QueBIT Blog: Information or Noise…Don’t bring a knife to a gun fight!

Written by Joel Kehm | Jun 18, 2018 1:30:00 PM

Data Stories…Part III “The Mode” 

You can have the best data, the best reports tailored for users, but if they can’t get to them how and when they want, the purpose is defeated. To create an effective presentation, you need to consider how the information is viewed. A beautiful dashboard on your laptop is likely unreadable on your tablet or phone. The screen sizes are different and the way you interact is different (e.g. clicks and hovers, vs. taps and gestures). So, we have this third pillar of your data story: The Mode.

Accommodating “The Mode”

Can we all agree on one thing? If your primary distribution of information is an email blast of spreadsheets, you’re coming up short on all three pillars of your data story. First there’s the email distribution. Nothing like getting your vital corporate data sandwiched between your departmental “Reply to all” email thread with the latest meme or motivational quote. Then, of course, there’s the spreadsheet…  And while the issues of the spreadsheet largely fall under the experience, have you ever tried viewing a spreadsheet on your phone? Sort of tough. Think about it, when Excel was invented, few people concerned themselves with the idea of viewing data on a phone! Okay, so we put it on a web page and we’re all good, right? Again, at the dawn of the internet nobody was imagining the handheld devices of today. The disparity in size between that beautiful dashboard on your laptop and the illegible thing on your iPhone is the most obvious example of a difference in mode. While technologies for auto-scaling will improve, there’s no escaping this simple fact: just shrinking something to fit doesn’t necessarily fix the problem.

Size Matters

Screen sizes and ways of interacting with those screens will always be different because there is one constant: the limitations of the human beings interacting with that information. I can view 8pt text on my laptop pretty clearly, but smaller than that, I have issues. I can also view that same 8pt text on my phone. There’s no magic about my phone that allows me to view smaller text. The rub is that those 8pt characters on my phone take up a lot more of the available space than those 8pt characters on my laptop. So, for a dashboard to work on your phone, it must be designed for your phone, and while a little less extreme, the same principals would apply to your tablet.

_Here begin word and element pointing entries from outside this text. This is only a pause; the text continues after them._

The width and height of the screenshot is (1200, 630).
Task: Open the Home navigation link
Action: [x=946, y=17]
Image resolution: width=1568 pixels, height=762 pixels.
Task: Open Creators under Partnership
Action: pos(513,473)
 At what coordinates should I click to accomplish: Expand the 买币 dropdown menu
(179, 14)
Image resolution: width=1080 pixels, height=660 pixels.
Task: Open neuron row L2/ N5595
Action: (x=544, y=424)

Behaviors and capabilities like screen rotation are also considerations. Laptops have clicks and hovers. Mobile devices have taps and pinches. While nobody is rotating their laptop, everyone rotates their phones and tablets, and with that behavior comes a certain expectation: that it works! How do you make it work? We prefer to approach the problem by focusing on the commonalities between the modes you need to support. This sort of focus results in simplifying your content, not embellishing it. What’s the benefit of simplification? It’s just easier to read, and isn’t that the point?

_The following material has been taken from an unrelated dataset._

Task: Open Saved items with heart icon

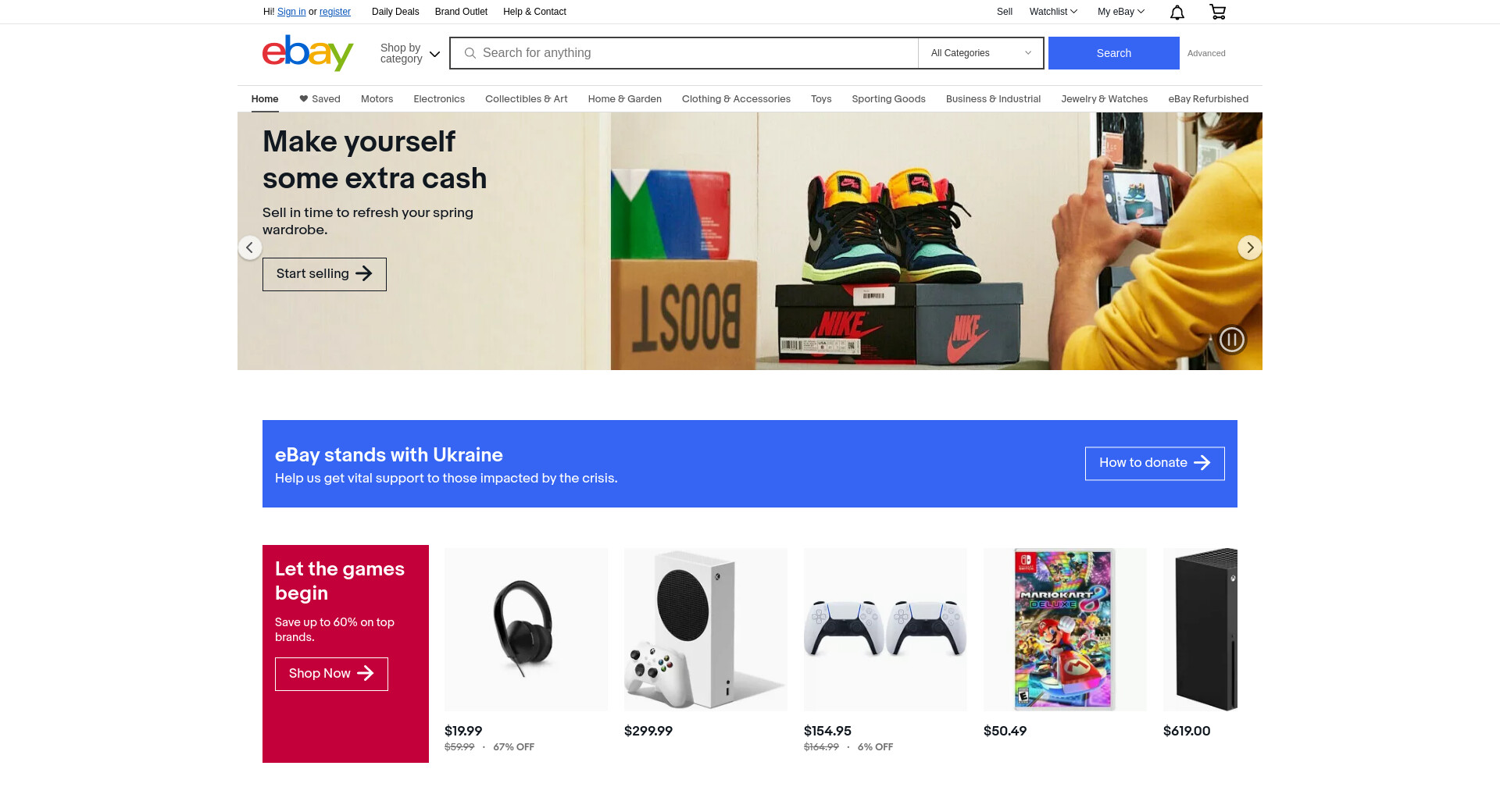Action: click(x=320, y=99)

The capabilities of Cognos Analytics make it much easier to achieve this optimized design. If you saw our data stories webinar, you would have seen a demo where a custom component in Cognos Analytics resulted in the appropriate layout of our dashboard for mobile or laptop being displayed. By rendering the mode appropriate display, we supported the rest of the desired experience for any persona.

Bringing it all together

Over this series on Data Stories we’ve explored 3 pillars: 1) Define your Personas, 2) understand the desired Experience, and 3) be mindful of the Mode of access. While presented individually, they are intertwined when it comes to the final analytics presentation. If you are looking for success, all three matters must be addressed. If you do that, create an analytics presentation which is geared towards an individual, with an experience, which guides them through the flow of information, on the device of their choice. You just told them “a data story.”